The Seth Delano house, located on the south side of Spring street about 1,000 feet east of Rotch street has that interesting and typical old-fashioned style of roof with a short pitch on the street front and a long pitch at the back, sometimes called a lean-to. To me it is a distinct, likeable and homey type for the country, speaking in greater praise for the architecture of Spring street in 1811 than for that of some other streets in 1929. This house is also honored by its appearance in the Delano Genealogy.
When I pass a house of this type in the country I can imagine the spare room, with an airtight stove for quick heating and the large living room with panelled wainscoating and ample fireplaces. Let’s have more lean-to’s. More homes like homes which harmonize with the environment. There is a great difference between a house and a home.
The Summerton house1 so-called, on the north side of the road from Parting Ways to Acushnet was built about 1711. This1 the oldest gambrel roofed house in old Dartmouth or in this section of Mass., was built by Samuel D. Hunt, the young Congregational minister of Acushnet village who had recently married the daughter of Seth Pope, the wealthiest man of the town. Seth Pope lived on the east side of the Alden road just north of Washington street. He was the great-grandfather of Miss Mary Alice Fish.
The Nathaniel Pope house now belongs to A. E. Rose, situated next west of his store. I cannot locate the date of building, but it was conveyed by Matthew Howland, a carpenter, in 1790 to Nathaniel Pope, the grandfather of Miss Mary Alice Fish. It was in this house that she was born in 1835.
Her grandfather and two great uncles, Lemuel and Seth, were naval officers in the Revolution and captured the first British prize brought into port in this section.
This was the first naval battle of the Revolution. The building on the corner, now Rose’s store, was originally Nathaniel Pope’s carriage room. The house where Miss Fish now lives was a schoolhouse. I have a picture of the house before the brick church was built and the street cut down. There was quite a hill originally between Main and William streets at this place and when the hill was cut away it left the Pope house high up. It also developed that the present level of the street was solid ledge.

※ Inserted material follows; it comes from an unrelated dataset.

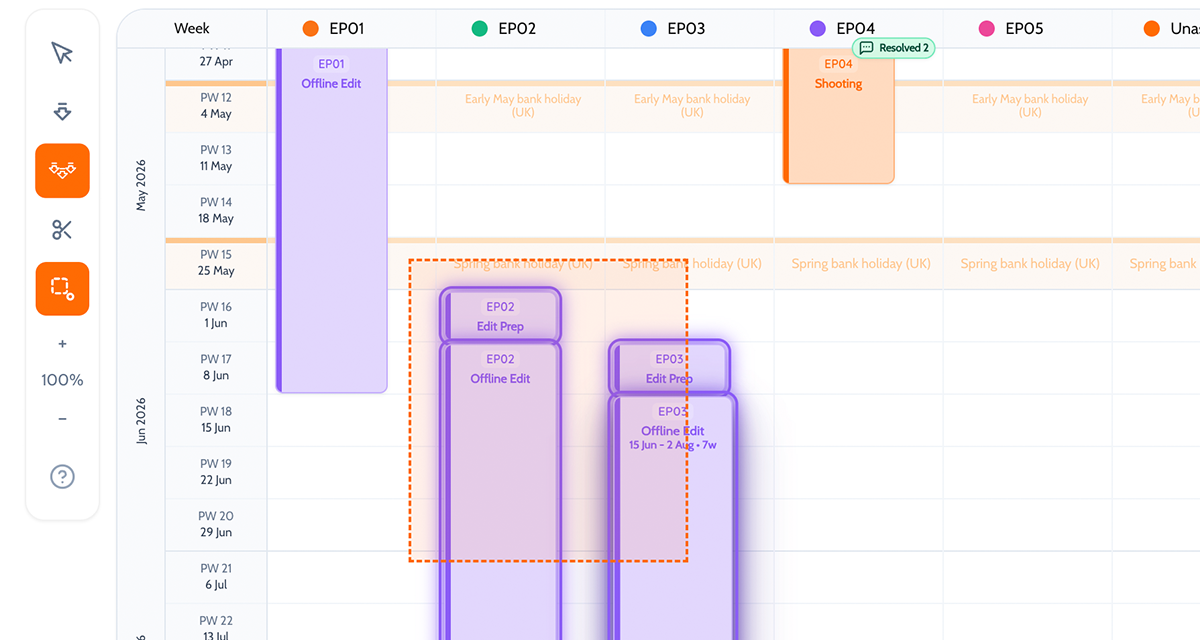Click the EP03 Edit Prep block
Viewport: 1200px width, 640px height.
point(669,368)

History repeats itself, those things which the people in some of the newer sections of the town have recently done, the people of the village did in 1831 and the years immediately following, with this important difference- they did them distinctively better.

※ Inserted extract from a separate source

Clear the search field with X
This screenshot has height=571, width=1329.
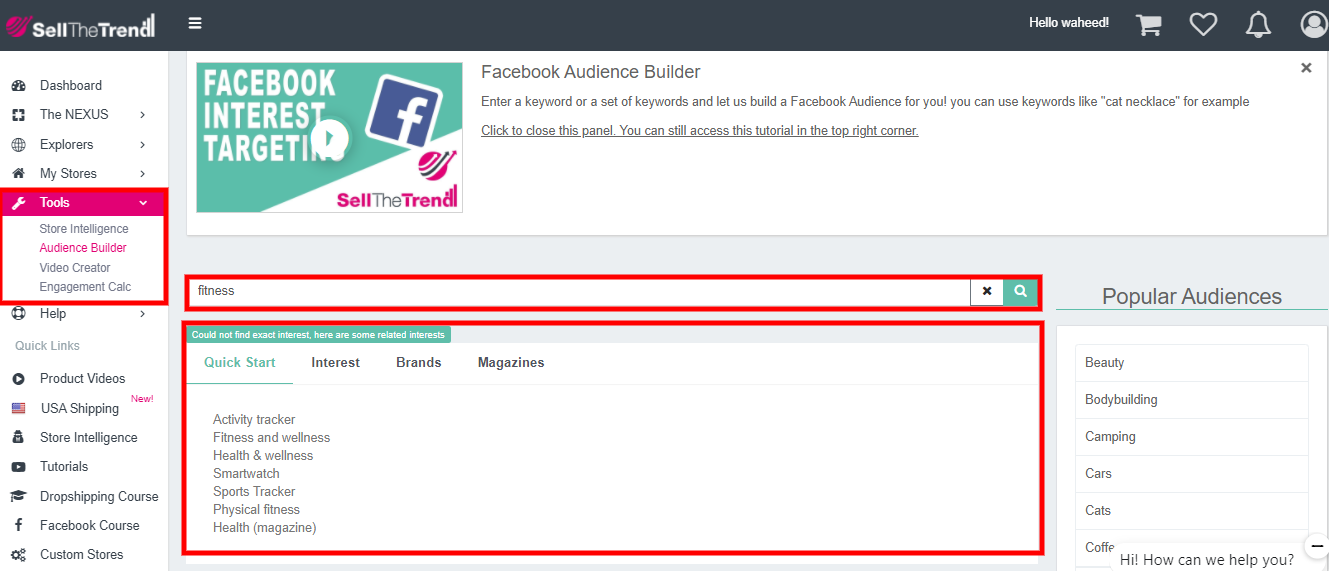[987, 291]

The opportunity for the village people came in 1830, brought about by the death of William Rotch, Jr., in June, 1829. His home was the large mansion at the northeast corner of Union and Second street in New Bedford, destroyed by a fire a couple of years ago. This mansion was reported to have been built by the firm of East and West, one a carpenter, the other a mason.
After the death of William Rotch, Jr., the mansion was utilized as a hotel and known to most of us for many years as the Mansion House. Nathan Gifford, a cousin of my grandfather, lived in his boyhood with Mr. Rotch as a chore boy and pointed out to me the window of his room on the Second street side of the house, and also told me that he helped in the hay fields of the Rotch farm where now are the homes of the people living on William, Walnut, Green, Union and Centre streets.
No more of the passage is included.